Does Scrunch support multilingual prompts?
Yes. Scrunch accepts prompts in any language. The Responses API and the Scrunch UI store prompt text exactly as written and collect data directly from the AI platforms you select.
From the Brand Context documentation, Scrunch supports all major AI platforms, and each prompt is collected on each selected platform variant.
Scrunch also supports country level geolocation through personas, which allows you to pair language and geography when needed.
How AI models behave with multilingual prompts
1. AI does not restrict itself to sources in the same language
As confirmed by Scrunch’s CTO in your internal Slack thread, models do not strictly filter citations by language. A French prompt can still return English citations if the model sees those as the most relevant or highest trust.
However, language still influences the outcome.
2. AI is more likely to cite content in the same language as the prompt
Models tend to prefer sources written in the same language as the prompt when they are available. This matches how retrieval layers work. Region and geolocation also play a role. A French query from a France located session is more likely to surface French citations than a French query asked from a US session.
This behavior aligns with Scrunch’s data collection documentation, which explains that geolocation and platform behavior affect results.
3. Models retrieve cross language sources when needed
If the best content is available in English, German, Spanish, or another language, the model can retrieve and summarize those sources into the user’s prompt language. This makes source language availability an important factor in multilingual SEO and multilingual AI visibility.
How Scrunch captures multilingual responses
Scrunch collects AI responses in real time using browser based automation and digital twin methods, which replicate what a clean, logged out user would see.
Because the platform records:
• The full response text
• The citations
• The domain and URL
• Presence, sentiment, and position
• Country and persona context
Scrunch gives you an accurate view of how different languages and regions influence what the AI retrieves.
Best practices for multilingual AI visibility
1. Create prompts in every language you care about
AI does not translate your English prompts into Spanish, German, French, or Japanese. To track visibility for a market, you must write prompts in that language. This ensures you see the sources local consumers are most likely to encounter.
2. Pair language with geolocation
Set personas to the correct country for the prompts you are tracking. This ensures Scrunch retrieves answers with realistic region signals that match actual consumer experience. Country level geo is supported today.
3. Check citations for language gaps
Use the Citations tab to see which URLs are influencing multilingual prompts. Scrunch shows:
• Domain and URL
• Platform specific citation patterns
• Influence Score
• Consistency
This helps you identify when English content is surfacing for Spanish prompts, or when a local competitor dominates in the local language.
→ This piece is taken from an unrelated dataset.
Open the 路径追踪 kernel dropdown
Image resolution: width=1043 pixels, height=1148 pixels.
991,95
4. Strengthen multilingual pages for AI retrieval
AI relies on clear, plain text content. For multilingual pages:
• Ensure the page loads without JavaScript
• Include straightforward text, not only images or widgets
• Provide metadata in the target language
• Offer structured headings and hierarchy
• Add an AI readable summary of who you are on every page
These guidelines come from Scrunch’s AI Optimization Checklist and the Top 5 AI Content Optimization Problems.
5. Localize third party sources, not just your own site
AI leans heavily on trusted third party sites, review sites, and category authorities. Scrunch’s Citations tab shows you which third party domains influence each language and region.
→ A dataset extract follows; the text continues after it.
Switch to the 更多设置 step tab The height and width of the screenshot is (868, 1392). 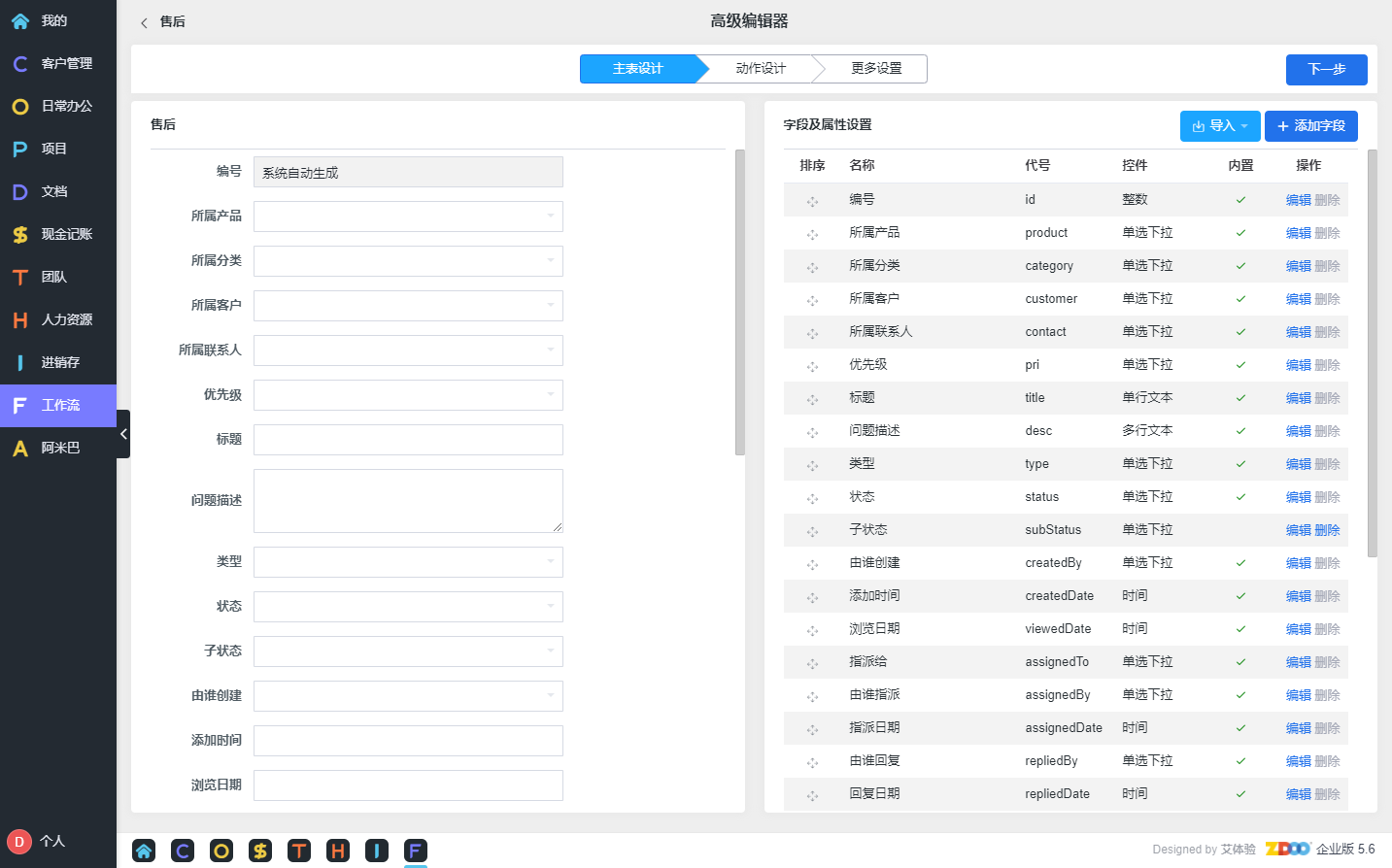876,69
If English sites dominate your Spanish or French queries, that usually means you need coverage on local publishers to get meaningful presence.
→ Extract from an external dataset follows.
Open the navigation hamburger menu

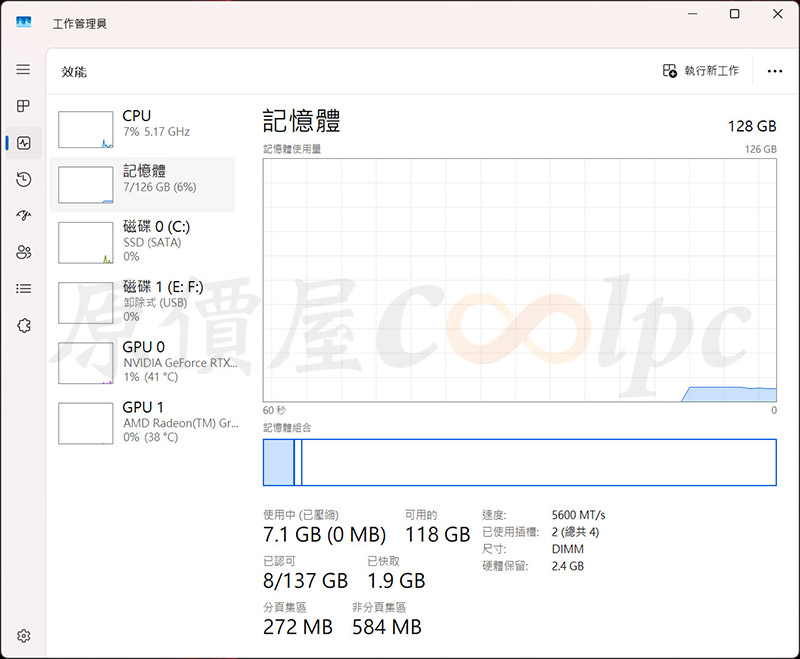coord(22,69)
Do you need separate pages for each language?
Yes. AI does not treat automatic translation widgets as separate content. It retrieves the plain text HTML served on load. If your site uses client side translation or JavaScript only language switching, AI crawlers will not see the translated version.
This is also consistent with Scrunch’s guidance that AI cannot execute JavaScript and only sees pre-rendered HTML.
Summary
Here is the short version.
Scrunch supports prompts in any language.
AI tends to prefer sources in the same language as the prompt but will use cross language sources when relevant.
Region, not just language, influences citation patterns.
To monitor multilingual visibility, create local language prompts with correct geolocations.
Make sure your multilingual content is server rendered and clear for AI retrieval.
Use the Citations tab to identify which local and global URLs influence AI answers in each language.